:: Directions for this task ::
Transcribe exactly every line from the one with "How do I perform: Toggle" to the last line of the listing below, including both.

:: Supplied information ::
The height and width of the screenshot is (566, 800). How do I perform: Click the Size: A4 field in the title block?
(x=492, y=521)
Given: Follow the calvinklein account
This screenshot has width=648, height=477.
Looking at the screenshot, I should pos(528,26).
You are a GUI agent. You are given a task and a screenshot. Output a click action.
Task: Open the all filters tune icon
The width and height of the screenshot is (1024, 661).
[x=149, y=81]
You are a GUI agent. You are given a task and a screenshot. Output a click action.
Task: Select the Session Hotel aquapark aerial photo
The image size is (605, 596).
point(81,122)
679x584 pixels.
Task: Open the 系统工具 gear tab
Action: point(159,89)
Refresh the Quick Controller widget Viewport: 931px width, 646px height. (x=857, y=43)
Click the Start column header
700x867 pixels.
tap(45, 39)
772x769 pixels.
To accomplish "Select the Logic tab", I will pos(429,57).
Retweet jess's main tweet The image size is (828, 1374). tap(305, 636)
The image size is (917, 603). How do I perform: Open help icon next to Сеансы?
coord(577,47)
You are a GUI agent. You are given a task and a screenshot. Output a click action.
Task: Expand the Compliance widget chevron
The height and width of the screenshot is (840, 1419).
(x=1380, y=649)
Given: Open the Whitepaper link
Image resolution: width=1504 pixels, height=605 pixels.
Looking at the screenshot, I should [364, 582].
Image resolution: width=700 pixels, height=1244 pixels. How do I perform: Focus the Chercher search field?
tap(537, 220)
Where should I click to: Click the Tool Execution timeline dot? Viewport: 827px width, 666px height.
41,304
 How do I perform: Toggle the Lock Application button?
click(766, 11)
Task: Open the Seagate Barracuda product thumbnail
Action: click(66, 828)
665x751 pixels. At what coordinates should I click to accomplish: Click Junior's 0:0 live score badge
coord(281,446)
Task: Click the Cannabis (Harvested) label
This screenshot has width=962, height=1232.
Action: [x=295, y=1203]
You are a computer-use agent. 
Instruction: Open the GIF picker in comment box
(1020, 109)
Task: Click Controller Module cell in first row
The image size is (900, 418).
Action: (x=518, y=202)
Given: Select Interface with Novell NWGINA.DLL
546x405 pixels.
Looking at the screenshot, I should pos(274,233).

:: Final answer ::
 How do I perform: Toggle the Lock Application button?
click(766, 11)
Task: Open the Seagate Barracuda product thumbnail
Action: click(66, 828)
665x751 pixels. At what coordinates should I click to accomplish: Click Junior's 0:0 live score badge
coord(281,446)
Task: Click the Cannabis (Harvested) label
This screenshot has width=962, height=1232.
Action: [x=295, y=1203]
You are a computer-use agent. 
Instruction: Open the GIF picker in comment box
(1020, 109)
Task: Click Controller Module cell in first row
The image size is (900, 418).
Action: (x=518, y=202)
Given: Select Interface with Novell NWGINA.DLL
546x405 pixels.
Looking at the screenshot, I should pos(274,233).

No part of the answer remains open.